The basic story (and this is on the back of the book) is about a married woman who takes an unnatural fancy to the new boyfriend of her step daughter.
The book club members were shocked about all the sordid things that happen in this book. Perhaps because I was ready for this, I wasn’t too put out by it all (it’s only really in a couple of places that you wouldn’t want someone reading over your shoulder on the tube) but the thing that most distressed me was the lack of regret, guilt or care that the main character has in doing the things she does. At one point my heart lifted as she sobbed about her misgivings, but then a few hours later, off she went again! I found this quite unconvincing and I know I’m not alone on this. I felt that her character could have been more fleshed out at the start.

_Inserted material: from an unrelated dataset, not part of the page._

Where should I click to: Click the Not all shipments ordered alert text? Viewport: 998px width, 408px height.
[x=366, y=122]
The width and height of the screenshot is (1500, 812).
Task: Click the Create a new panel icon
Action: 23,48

I’ll be honest I didn’t enjoy the book while I was reading it. It felt like the author was patronisingly leading us by the hand – like someone saying “and then I did that, and then we went there, and I felt like this”, and it felt quite immature. I got frustrated with this way of writing, not to mention the excessive detail about everyone’s appearance all the time.
Saying that, I was hooked and I hadn’t even noticed. I had a hundred pages to go when I opened it for the last time and that was that – I had to know what was going to happen. This was so strange as I didn’t even care for any of the characters!
When I reached the end, or what I should describe more accurately as “the point at which the author stopped telling us what was happening”, I felt like I had been slammed in the chest. I realised that the whole reason she was taking us so patronisingly by the hand was so that when we had been led to the end of the cliff, she would let go. And we would decide whether or not we should jump.